The regular expression matches all non-primes (in base 1 encoding). 0 and 1 are not prime, so it matches them.

hospitalJail · on June 21, 2023

btw I found it strange that Excel has no built in way to do Re... That is a pain.

underdeserver · on June 21, 2023

People are commented "It's not a breakthrough! It's not CS-y _regular_ expressions!"

I suggest relaxing, everyone. It's a fun story, not a groundbreaking discovery.

sytelus · on June 21, 2023

Stunning: https://chat.openai.com/share/367fd09d-79cb-4683-a179-e253a8...

aenis · on June 21, 2023

In case anyone is wondering, gpt4 provides the same solution.
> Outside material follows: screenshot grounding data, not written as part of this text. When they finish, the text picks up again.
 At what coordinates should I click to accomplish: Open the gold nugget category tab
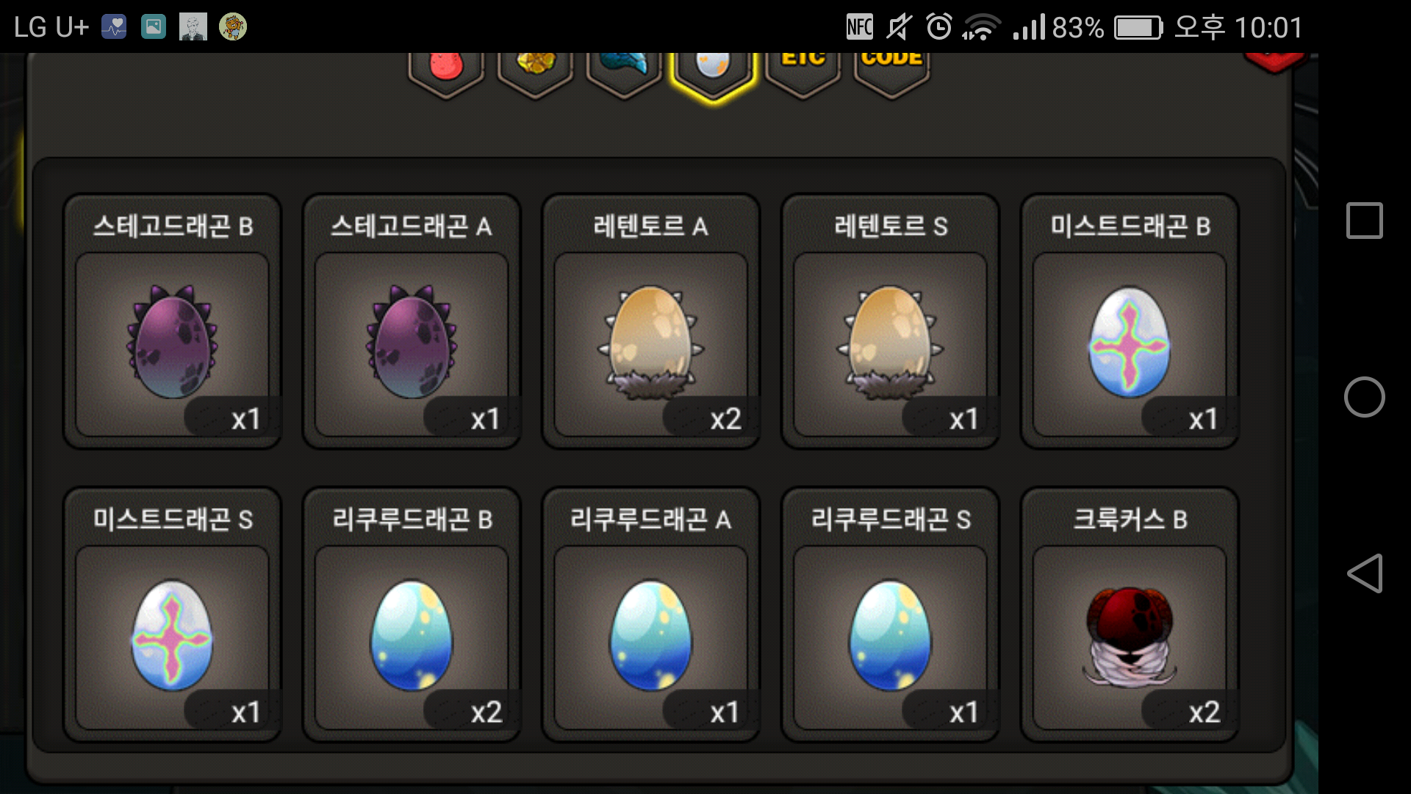(535, 72)
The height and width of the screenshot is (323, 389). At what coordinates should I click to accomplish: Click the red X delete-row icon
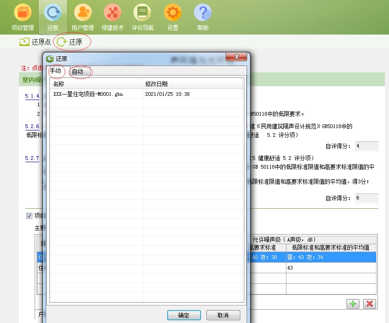370,304
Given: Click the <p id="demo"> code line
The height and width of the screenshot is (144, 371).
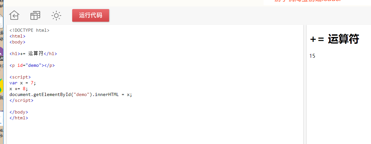Looking at the screenshot, I should coord(32,65).
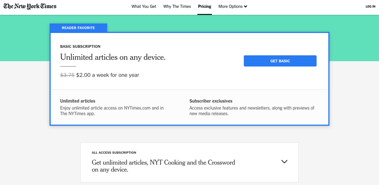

It takes some prodding though, and you get treated with a lecture of how inefficient it is before it provides the solution.
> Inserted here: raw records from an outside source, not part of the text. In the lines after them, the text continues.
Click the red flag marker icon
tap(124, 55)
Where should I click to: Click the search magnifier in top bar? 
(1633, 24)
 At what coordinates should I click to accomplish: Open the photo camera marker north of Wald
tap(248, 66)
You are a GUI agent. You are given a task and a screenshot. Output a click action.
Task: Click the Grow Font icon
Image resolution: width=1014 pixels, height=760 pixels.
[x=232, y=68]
"Apologies for any confusion before, and I understand the nature of your request now. It's a fun challenge to think about! While it's not practically useful or efficient, and it is actually quite limited, a creative theoretical solution exists that involves regular expressions. This specific solution only works for very small numbers due to the inherent limitations of regex. It's based on the principle that a number is prime if it cannot be expressed as a product of two smaller natural numbers. We represent the number as a repeated string of 1s, then check for repeating sub-patterns.

For instance, this Perl regex checks if a number, represented as unary (a string of 1s), is prime:

perl Copy code /^1?$|^(11+?)\1+$/ In this regex:

^1?$ checks for the case where you have zero or one '1', which represent the numbers 0 and 1, neither of which are prime. ^(11+?)\1+$ attempts to match the input with a repeating group of '1's. If a match is found, the number is not prime, because a repeating subgroup of '1's represents a divisor. This pattern should be used in a negative sense: if a string of 1s (representing your number in unary form) matches this pattern, it's not prime. If it doesn't match, then it is prime.

Again, this is quite impractical for real use cases as the unary representation is extremely inefficient, and the computation grows quickly with larger numbers, but it's a neat way of showing how flexible and powerful regular expressions can be."